## TO DO
In the cochlear implant excerpt below, what do present implant processing strategies such as CIS use in place of the nonlinear, coupled filters that would model the basilar membrane?
Top of EXCERPT TO READ
Possibilities for a Closer Mimicking of Normal Auditory Functions with Cochlear Implants

5


Possibilities for a Closer Mimicking of Normal Auditory Functions with Cochlear Implants


Blake S. Wilson, Reinhold Schatzer, and Enrique A. Lopez-Poveda


Recent advances in electrode and stimulus design have increased the level of control that implants can exert over spatial and temporal patterns of responses in the auditory nerve. The advances include perimodiolar placements of electrodes, use of high-rate carriers or high-rate conditioner pulses, and current steering to produce “virtual channels” or intermediate sites of stimulation between adjacent electrodes. All but the last of these are reviewed in Wilson et al (2003a). Virtual channels and their construction are described in Wilson et al (1994b), and later in this chapter.


The higher levels of neural control might be exploited to provide a closer mimicking with implants of the signal processing that occurs in the normal cochlea. In particular, the subtleties of the normal processing might be represented at the auditory nerve using high-rate carriers, spatially selective electrodes, virtual channels, or combinations of these.


Present processing strategies for implants, such as the continuous interleaved sampling (CIS) strategy shown in the top panel of Fig. 5–1, provide only a very crude approximation to the normal processing. For example, a bank of linear band-pass filters is used instead of the highly nonlinear and coupled filters that would model the behavior of the basilar membrane (BM) and associated structures (e.g., the outer hair cells) in the intact cochlea. In addition, a single nonlinear mapping function is used in the CIS and other strategies to produce the overall compression (from the dynamic range of sound pressure variations to the dynamic range of stimuli for single neurons) that the normal system achieves in multiple steps. The compression in CIS and other processors is instantaneous, whereas compression at the synapses between inner hair cells (IHCs) and single fibers of the auditory nerve in the normal cochlea is noninstantaneous, with large adaptation effects.


Such differences between normal processing and what current implants provide may limit the perceptual abilities of implant patients. For example, Deng and Geisler (1987), among others, have shown that nonlinearities in filtering at the BM and associated structures greatly enhance the neural representation of speech sounds presented in competition with noise. Similarly, findings of Tchorz and Kollmeier (1999) have indicated the importance of adaptation at the IHC/neuron synapse in representing temporal events or markers in speech, especially for speech presented in noise. Reception of sounds more complex than speech, for example, symphonic music, may require the full interplay and function of the many processing steps in the normal auditory periphery.


A thorough discussion of the intricacies of signal processing in the normal cochlea is presented in Wilson et al (2003a). This discussion also includes a detailed description of how current processing strategies for implants fail to reproduce or replicate many aspects of the normal processing.


This chapter suggests a general approach for moving implants toward normal processing and describes the first steps in developing this approach. In addition, preliminary data are presented that show promise for the approach and some of the tested variations.
Bottom of EXCERPT TO READ
Top of DATASET RECORDS
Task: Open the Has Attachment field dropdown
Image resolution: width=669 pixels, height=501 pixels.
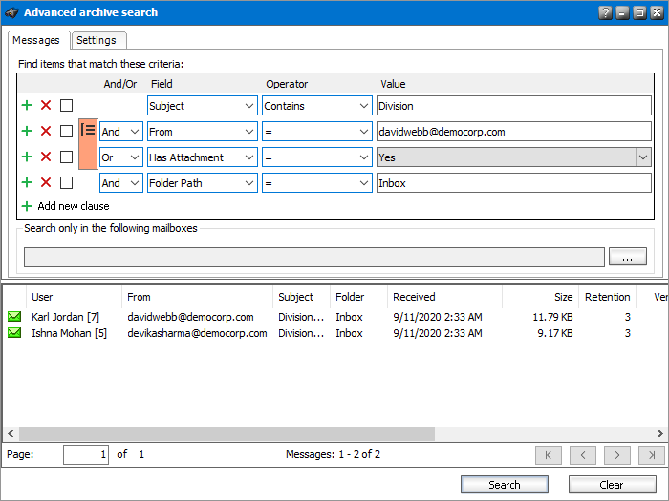Action: click(249, 157)
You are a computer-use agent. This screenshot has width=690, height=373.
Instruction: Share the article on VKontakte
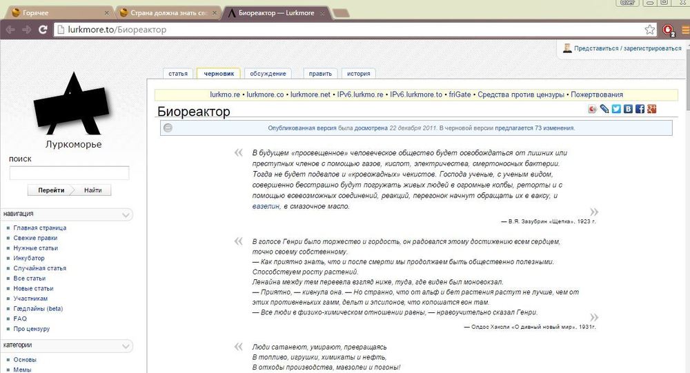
Bottom of DATASET RECORDS
## ANSWER SECTION
A bank of linear band-pass filters.